» Data listing:
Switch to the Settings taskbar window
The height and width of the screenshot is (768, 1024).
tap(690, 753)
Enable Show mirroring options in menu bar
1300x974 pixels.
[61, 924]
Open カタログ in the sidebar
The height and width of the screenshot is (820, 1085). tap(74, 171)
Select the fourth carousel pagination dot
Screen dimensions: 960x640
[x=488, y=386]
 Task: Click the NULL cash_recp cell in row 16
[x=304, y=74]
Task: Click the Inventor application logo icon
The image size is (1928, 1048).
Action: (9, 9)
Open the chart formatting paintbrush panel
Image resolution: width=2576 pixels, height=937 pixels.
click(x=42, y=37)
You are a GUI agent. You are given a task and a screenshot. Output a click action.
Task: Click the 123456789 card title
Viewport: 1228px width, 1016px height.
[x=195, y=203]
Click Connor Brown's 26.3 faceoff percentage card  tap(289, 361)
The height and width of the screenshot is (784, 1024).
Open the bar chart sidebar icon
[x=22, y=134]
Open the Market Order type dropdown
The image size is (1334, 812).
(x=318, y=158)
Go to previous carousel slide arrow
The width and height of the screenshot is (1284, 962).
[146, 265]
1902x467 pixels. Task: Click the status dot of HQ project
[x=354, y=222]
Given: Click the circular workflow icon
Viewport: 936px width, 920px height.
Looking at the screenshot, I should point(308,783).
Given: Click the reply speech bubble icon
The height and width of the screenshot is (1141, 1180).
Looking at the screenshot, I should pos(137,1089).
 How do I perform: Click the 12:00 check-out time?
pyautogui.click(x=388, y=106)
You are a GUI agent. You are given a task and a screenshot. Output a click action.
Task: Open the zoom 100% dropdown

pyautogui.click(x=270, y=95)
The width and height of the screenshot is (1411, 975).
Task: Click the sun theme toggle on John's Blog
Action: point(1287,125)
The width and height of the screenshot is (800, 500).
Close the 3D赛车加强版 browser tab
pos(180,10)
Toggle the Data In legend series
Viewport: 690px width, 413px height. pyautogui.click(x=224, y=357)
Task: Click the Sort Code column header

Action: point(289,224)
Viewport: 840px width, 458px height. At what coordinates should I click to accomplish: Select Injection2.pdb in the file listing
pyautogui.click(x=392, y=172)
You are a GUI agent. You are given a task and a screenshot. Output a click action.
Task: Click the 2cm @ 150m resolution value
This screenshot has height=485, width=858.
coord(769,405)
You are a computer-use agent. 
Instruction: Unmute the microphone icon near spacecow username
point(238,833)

» Task details:
All of the entries should be transcribed exactly as they appear.

» Answer for this exercise:
Switch to the Settings taskbar window
The height and width of the screenshot is (768, 1024).
tap(690, 753)
Enable Show mirroring options in menu bar
1300x974 pixels.
[61, 924]
Open カタログ in the sidebar
The height and width of the screenshot is (820, 1085). tap(74, 171)
Select the fourth carousel pagination dot
Screen dimensions: 960x640
[x=488, y=386]
 Task: Click the NULL cash_recp cell in row 16
[x=304, y=74]
Task: Click the Inventor application logo icon
The image size is (1928, 1048).
Action: (9, 9)
Open the chart formatting paintbrush panel
Image resolution: width=2576 pixels, height=937 pixels.
click(x=42, y=37)
You are a GUI agent. You are given a task and a screenshot. Output a click action.
Task: Click the 123456789 card title
Viewport: 1228px width, 1016px height.
[x=195, y=203]
Click Connor Brown's 26.3 faceoff percentage card  tap(289, 361)
The height and width of the screenshot is (784, 1024).
Open the bar chart sidebar icon
[x=22, y=134]
Open the Market Order type dropdown
The image size is (1334, 812).
(x=318, y=158)
Go to previous carousel slide arrow
The width and height of the screenshot is (1284, 962).
[146, 265]
1902x467 pixels. Task: Click the status dot of HQ project
[x=354, y=222]
Given: Click the circular workflow icon
Viewport: 936px width, 920px height.
Looking at the screenshot, I should point(308,783).
Given: Click the reply speech bubble icon
The height and width of the screenshot is (1141, 1180).
Looking at the screenshot, I should pos(137,1089).
 How do I perform: Click the 12:00 check-out time?
pyautogui.click(x=388, y=106)
You are a GUI agent. You are given a task and a screenshot. Output a click action.
Task: Open the zoom 100% dropdown

pyautogui.click(x=270, y=95)
The width and height of the screenshot is (1411, 975).
Task: Click the sun theme toggle on John's Blog
Action: point(1287,125)
The width and height of the screenshot is (800, 500).
Close the 3D赛车加强版 browser tab
pos(180,10)
Toggle the Data In legend series
Viewport: 690px width, 413px height. pyautogui.click(x=224, y=357)
Task: Click the Sort Code column header

Action: point(289,224)
Viewport: 840px width, 458px height. At what coordinates should I click to accomplish: Select Injection2.pdb in the file listing
pyautogui.click(x=392, y=172)
You are a GUI agent. You are given a task and a screenshot. Output a click action.
Task: Click the 2cm @ 150m resolution value
This screenshot has height=485, width=858.
coord(769,405)
You are a computer-use agent. 
Instruction: Unmute the microphone icon near spacecow username
point(238,833)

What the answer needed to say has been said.